Sortir des griffes d'Ivar ne serait pas facile, mais pour l'instant exécuter ses demandes restait le choix le plus raisonnable. « Au moins le temps de trouver comment faire », se rassurait-elle. Ivar lui avait annoncé son départ, bien que la date exacte lui soit encore inconnue, Edith n'avait qu'à attendre sagement que celui-ci se produise. Mais comment ferait - elle si celui - ci était prévu dans plusieurs mois, ou dans un an ? Elle pourrait paraître docile, mais nullement durant autant de temps.

Margrethe inspecta sa blessure et fut surprise de la voir ainsi préparée. Plus encore que sa mauvaise d'humeur, l'application d'Ivar à soigner Edith la terrifiait. Comprenant que plus de soins ne seraient pas nécessaires pour l'instant, Margrethe se retira. Sa présence était demandée au Skali, dont elle ne pouvait s'absenter plus longtemps. Acquiesçant sans y trouver quoi que ce soit a redire, Edith observa la Viking disparaître, en laissant derrière elle un silence mortuaire mordu par un air froid et rebelle.

La journée pourrait suivre sans encombres à part la quotidienne visite de Hvitserk, Édith n'attendait personne.

Sur les coups de midi, le jeune homme s'annonçait. Comme à son habitude, il avait ramené avec lui une assiette intacte, revenue de la table garnie du Skali. Le froid avait gangrené l'assiette, se faisant il s'empressa de la réchauffer au coin du feu. Se perdant dans des banalités agréables, Edith essaya tant bien que mal de repousser l'inévitable. Lui apportant avec soin son repas en s'installant auprès d'elle, il était temps d'affronter cette fatalité. Hvitserk avait le regard fatigué et les traits tirés. Malgré ses blagues et son ton léger, la Saxonne sentit que quelque chose le travaillait. Sournoisement des incertitudes s'étaient glissées dans sa tête et lui avaient enlevé son sommeil. Un choix les guettait, lui et ses frères. Ils souhaitaient prendre le bon, pourtant comment pouvoir en être sûrs ? Lui conseillant de suivre ce que lui indiquait son cœur, Hvitserk sembla rassurer.
"Je dois faire ce qui est juste.

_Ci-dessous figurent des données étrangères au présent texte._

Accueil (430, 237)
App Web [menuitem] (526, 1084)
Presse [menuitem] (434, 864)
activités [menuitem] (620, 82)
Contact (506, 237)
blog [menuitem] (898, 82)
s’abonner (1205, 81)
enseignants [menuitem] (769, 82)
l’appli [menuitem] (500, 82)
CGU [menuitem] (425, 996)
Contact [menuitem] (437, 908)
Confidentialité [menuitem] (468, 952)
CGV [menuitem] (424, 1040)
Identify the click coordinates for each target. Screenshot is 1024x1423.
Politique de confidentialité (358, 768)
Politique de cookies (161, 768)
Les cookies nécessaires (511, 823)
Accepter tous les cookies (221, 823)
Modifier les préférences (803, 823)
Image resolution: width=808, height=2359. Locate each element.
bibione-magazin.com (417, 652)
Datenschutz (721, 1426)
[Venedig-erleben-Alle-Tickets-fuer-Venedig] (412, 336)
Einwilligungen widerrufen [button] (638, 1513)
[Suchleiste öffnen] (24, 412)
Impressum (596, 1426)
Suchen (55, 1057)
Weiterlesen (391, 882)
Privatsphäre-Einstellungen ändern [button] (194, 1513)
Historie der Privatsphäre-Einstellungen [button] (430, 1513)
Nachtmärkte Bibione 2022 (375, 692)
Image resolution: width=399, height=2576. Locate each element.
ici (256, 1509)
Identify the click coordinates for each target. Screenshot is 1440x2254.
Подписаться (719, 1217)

Je ne peux pas me lancer si le combat est déjà perdu d'avance", se justifia-t-il. "Je comprends", le rassura-t-elle.
Sans en être parfaitement sûre, Edith soupçonnait la raison de son inquiétude. Ivar lui annonçait son départ prochain et les frères se rassemblaient à en perdre le sommeil. Hvitserk avait fait le choix de laisser partir son père et peu importerait le résultat de ce raid, il devrait en supporter les conséquences.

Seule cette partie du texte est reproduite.